EXERCISE GOAL — Could you return each of the records below word for word, with no changes?

+++

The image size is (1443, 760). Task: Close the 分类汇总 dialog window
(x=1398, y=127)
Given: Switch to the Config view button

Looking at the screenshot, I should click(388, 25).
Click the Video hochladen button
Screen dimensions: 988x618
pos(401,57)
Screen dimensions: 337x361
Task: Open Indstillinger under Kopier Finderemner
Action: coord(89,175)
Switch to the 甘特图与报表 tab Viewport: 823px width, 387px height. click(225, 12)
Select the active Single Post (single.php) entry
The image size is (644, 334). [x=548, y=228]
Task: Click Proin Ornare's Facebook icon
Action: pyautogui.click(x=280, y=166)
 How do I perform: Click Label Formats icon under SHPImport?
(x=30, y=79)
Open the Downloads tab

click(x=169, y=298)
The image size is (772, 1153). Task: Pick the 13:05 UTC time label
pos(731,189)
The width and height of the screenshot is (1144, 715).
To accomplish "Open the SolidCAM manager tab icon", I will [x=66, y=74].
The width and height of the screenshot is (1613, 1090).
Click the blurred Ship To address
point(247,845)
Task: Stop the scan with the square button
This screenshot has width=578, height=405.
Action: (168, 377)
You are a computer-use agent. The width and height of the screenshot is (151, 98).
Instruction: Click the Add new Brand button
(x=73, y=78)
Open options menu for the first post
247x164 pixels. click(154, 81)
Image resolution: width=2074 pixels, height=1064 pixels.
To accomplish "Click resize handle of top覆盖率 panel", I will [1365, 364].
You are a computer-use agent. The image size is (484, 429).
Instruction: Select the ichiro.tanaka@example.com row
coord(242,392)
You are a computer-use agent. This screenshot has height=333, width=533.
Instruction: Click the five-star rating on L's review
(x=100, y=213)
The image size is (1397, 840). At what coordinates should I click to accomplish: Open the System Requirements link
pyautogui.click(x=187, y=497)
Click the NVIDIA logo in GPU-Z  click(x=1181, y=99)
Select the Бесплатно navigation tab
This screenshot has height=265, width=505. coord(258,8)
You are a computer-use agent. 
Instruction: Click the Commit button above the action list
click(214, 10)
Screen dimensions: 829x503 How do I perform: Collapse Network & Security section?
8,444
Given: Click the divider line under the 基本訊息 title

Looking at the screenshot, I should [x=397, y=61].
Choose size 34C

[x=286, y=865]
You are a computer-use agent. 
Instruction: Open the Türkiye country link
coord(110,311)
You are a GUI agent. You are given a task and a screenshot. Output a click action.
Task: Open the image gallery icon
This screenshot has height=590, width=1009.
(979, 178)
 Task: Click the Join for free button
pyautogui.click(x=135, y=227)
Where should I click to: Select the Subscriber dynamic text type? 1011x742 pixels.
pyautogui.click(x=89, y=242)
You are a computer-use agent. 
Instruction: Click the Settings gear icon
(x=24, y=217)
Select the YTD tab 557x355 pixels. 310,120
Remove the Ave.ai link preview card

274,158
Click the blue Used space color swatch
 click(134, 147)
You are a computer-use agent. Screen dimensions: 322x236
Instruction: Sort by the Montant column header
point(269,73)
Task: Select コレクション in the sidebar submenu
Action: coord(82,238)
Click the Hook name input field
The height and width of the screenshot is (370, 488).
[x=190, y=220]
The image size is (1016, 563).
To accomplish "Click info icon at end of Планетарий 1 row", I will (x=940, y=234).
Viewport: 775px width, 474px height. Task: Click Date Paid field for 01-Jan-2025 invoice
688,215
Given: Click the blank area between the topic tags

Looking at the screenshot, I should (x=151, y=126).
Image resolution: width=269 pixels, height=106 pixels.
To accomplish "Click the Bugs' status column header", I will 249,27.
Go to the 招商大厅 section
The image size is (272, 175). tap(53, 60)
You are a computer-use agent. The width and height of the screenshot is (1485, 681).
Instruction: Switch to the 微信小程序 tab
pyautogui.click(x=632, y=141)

+++

SOLUTION FOR THIS PROBLEM —
The image size is (1443, 760). Task: Close the 分类汇总 dialog window
(x=1398, y=127)
Given: Switch to the Config view button

Looking at the screenshot, I should click(388, 25).
Click the Video hochladen button
Screen dimensions: 988x618
pos(401,57)
Screen dimensions: 337x361
Task: Open Indstillinger under Kopier Finderemner
Action: coord(89,175)
Switch to the 甘特图与报表 tab Viewport: 823px width, 387px height. click(225, 12)
Select the active Single Post (single.php) entry
The image size is (644, 334). [x=548, y=228]
Task: Click Proin Ornare's Facebook icon
Action: pyautogui.click(x=280, y=166)
 How do I perform: Click Label Formats icon under SHPImport?
(x=30, y=79)
Open the Downloads tab

click(x=169, y=298)
The image size is (772, 1153). Task: Pick the 13:05 UTC time label
pos(731,189)
The width and height of the screenshot is (1144, 715).
To accomplish "Open the SolidCAM manager tab icon", I will [x=66, y=74].
The width and height of the screenshot is (1613, 1090).
Click the blurred Ship To address
point(247,845)
Task: Stop the scan with the square button
This screenshot has width=578, height=405.
Action: (168, 377)
You are a computer-use agent. The width and height of the screenshot is (151, 98).
Instruction: Click the Add new Brand button
(x=73, y=78)
Open options menu for the first post
247x164 pixels. click(154, 81)
Image resolution: width=2074 pixels, height=1064 pixels.
To accomplish "Click resize handle of top覆盖率 panel", I will [1365, 364].
You are a computer-use agent. The image size is (484, 429).
Instruction: Select the ichiro.tanaka@example.com row
coord(242,392)
You are a computer-use agent. This screenshot has height=333, width=533.
Instruction: Click the five-star rating on L's review
(x=100, y=213)
The image size is (1397, 840). At what coordinates should I click to accomplish: Open the System Requirements link
pyautogui.click(x=187, y=497)
Click the NVIDIA logo in GPU-Z  click(x=1181, y=99)
Select the Бесплатно navigation tab
This screenshot has height=265, width=505. coord(258,8)
You are a computer-use agent. 
Instruction: Click the Commit button above the action list
click(214, 10)
Screen dimensions: 829x503 How do I perform: Collapse Network & Security section?
8,444
Given: Click the divider line under the 基本訊息 title

Looking at the screenshot, I should [x=397, y=61].
Choose size 34C

[x=286, y=865]
You are a computer-use agent. 
Instruction: Open the Türkiye country link
coord(110,311)
You are a GUI agent. You are given a task and a screenshot. Output a click action.
Task: Open the image gallery icon
This screenshot has height=590, width=1009.
(979, 178)
 Task: Click the Join for free button
pyautogui.click(x=135, y=227)
Where should I click to: Select the Subscriber dynamic text type? 1011x742 pixels.
pyautogui.click(x=89, y=242)
You are a computer-use agent. 
Instruction: Click the Settings gear icon
(x=24, y=217)
Select the YTD tab 557x355 pixels. 310,120
Remove the Ave.ai link preview card

274,158
Click the blue Used space color swatch
 click(134, 147)
You are a computer-use agent. Screen dimensions: 322x236
Instruction: Sort by the Montant column header
point(269,73)
Task: Select コレクション in the sidebar submenu
Action: coord(82,238)
Click the Hook name input field
The height and width of the screenshot is (370, 488).
[x=190, y=220]
The image size is (1016, 563).
To accomplish "Click info icon at end of Планетарий 1 row", I will (x=940, y=234).
Viewport: 775px width, 474px height. Task: Click Date Paid field for 01-Jan-2025 invoice
688,215
Given: Click the blank area between the topic tags

Looking at the screenshot, I should (x=151, y=126).
Image resolution: width=269 pixels, height=106 pixels.
To accomplish "Click the Bugs' status column header", I will 249,27.
Go to the 招商大厅 section
The image size is (272, 175). tap(53, 60)
You are a computer-use agent. The width and height of the screenshot is (1485, 681).
Instruction: Switch to the 微信小程序 tab
pyautogui.click(x=632, y=141)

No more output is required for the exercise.